The chief sell of the movie, as with the three movies preceding it, is simple enough: Jovovich being a sexy action chick. Afterlife was made after the actress's marriage to Anderson, and the entire thrust of the movie is bent with unerring precision towards demonstrating how incredibly hot the director finds his spouse to be. This may or may not have weird psychological ramifications for their marital life, but since Jovovich is incredibly hot, the gesture does not go unappreciated, regardless of the uncomfortable space it puts us in vis-à-vis Anderson's excitement about objectifying his wife. The action might be - is! - more ludicrous than ever before, but the sheer enthusiasm with which Anderson frames shots of Jovovich spinning in the air, wielding giant swords, or firing a huge gun with one hand as she runs backwards, or whatever, at least gives the movie some bold, kitschy energy.
As anything else than a Jovovich Kicking Ass machine, the movie just does not work in any way - I still prefer it to Resident Evil and Resident Evil: Apocalypse, the first two movies in the franchise, for its relative simplicity (the "get out of the besieged fortress" structure is much less unwieldy than anything in the preceding films), but it has nothing to match the spectacularly interesting post-apocalyptic design of Extinction, making its burned-out husk of Los Angeles look positively dull. And the action, however spirited in its manic creativity, is so relentlessly repetitive (Alice glares; Alice charges; slow-motion; camera swirls around 270 degrees) that it ceases to be as cool as the director plainly imagines it to be a very long time before the end of the movie - a long time before the main plot begins, even.
The only modestly interesting thing about the film on its own right is that it feels the most like a video game out of anything in the series. Not necessarily like a Resident Evil video game; the distance between the films and the games they are nominally based on only gets wider. But a couple of what I couldn't help but think of as boss fights have the basic rhythm and structure of their counterparts in the gaming world, complete with cut scenes in between "phases" of the boss. Particularly the one with a big hulking masked dude with a giant axe, which starts with him destroying the support pillars that, in a game, the power-ups might be hiding in, and also to create a more dramatic space to fight; you can practically sense when he's done showing off and the controls switch back over to the player.
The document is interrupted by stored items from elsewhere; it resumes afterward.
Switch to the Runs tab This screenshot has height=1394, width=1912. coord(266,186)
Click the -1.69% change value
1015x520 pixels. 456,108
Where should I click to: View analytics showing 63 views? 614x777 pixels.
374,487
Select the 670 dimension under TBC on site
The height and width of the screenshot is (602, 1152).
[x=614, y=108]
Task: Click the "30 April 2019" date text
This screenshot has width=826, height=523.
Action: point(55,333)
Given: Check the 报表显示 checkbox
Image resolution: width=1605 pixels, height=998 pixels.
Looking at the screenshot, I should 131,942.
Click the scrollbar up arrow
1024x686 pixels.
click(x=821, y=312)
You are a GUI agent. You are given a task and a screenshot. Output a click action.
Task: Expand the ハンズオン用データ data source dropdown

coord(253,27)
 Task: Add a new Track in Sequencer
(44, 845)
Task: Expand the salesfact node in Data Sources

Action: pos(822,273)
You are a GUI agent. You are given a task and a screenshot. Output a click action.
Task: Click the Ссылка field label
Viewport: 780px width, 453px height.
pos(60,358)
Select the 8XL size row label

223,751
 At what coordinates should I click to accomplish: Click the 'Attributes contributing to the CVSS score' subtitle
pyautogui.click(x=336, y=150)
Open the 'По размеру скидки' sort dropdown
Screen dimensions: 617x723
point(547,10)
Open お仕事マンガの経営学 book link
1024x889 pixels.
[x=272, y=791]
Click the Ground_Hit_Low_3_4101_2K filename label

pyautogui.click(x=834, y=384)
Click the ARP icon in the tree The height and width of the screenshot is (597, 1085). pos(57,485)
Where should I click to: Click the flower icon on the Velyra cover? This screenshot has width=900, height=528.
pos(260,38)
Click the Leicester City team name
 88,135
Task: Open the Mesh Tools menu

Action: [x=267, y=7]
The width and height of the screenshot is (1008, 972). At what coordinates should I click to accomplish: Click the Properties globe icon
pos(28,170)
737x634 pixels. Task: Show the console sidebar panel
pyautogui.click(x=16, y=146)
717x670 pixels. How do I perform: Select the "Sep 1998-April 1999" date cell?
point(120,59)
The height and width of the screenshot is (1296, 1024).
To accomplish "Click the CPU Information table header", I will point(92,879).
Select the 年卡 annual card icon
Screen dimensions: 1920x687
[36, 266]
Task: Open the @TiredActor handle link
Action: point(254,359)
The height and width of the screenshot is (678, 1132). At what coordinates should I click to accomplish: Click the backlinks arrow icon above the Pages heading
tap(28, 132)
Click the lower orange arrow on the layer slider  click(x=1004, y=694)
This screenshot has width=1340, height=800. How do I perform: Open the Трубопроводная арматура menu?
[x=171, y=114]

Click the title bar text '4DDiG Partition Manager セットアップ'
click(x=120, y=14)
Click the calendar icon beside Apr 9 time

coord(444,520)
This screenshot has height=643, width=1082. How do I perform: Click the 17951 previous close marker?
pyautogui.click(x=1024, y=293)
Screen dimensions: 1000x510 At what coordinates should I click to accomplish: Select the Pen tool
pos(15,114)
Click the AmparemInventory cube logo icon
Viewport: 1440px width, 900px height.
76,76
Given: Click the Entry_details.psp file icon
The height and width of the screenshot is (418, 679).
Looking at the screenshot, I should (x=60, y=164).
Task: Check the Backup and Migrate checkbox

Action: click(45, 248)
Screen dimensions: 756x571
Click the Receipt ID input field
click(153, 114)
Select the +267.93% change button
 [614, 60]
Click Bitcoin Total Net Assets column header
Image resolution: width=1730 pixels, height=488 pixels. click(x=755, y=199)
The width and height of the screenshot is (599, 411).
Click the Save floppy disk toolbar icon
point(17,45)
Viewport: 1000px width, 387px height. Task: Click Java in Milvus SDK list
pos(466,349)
I really do wish that I could consider that a sufficient reason to find the movie as a whole worth spending time on, but it's really just more of what made the last three movies pretty hard to tolerate: lousy effects, screaming noise on the soundtrack, and the absence of any vaguely credible characters or performances besides Jovovich's Alice, which is credible only insofar as she has the kind of intense face that would have made her a much finer movie star in the silent era than in the one she happens to live in. Heck, maybe that's why Afterlife is made with such a consistently primitive, hopelessly literal style whose chief merit is that unlike much contemporary action cinema, it's visually coherent.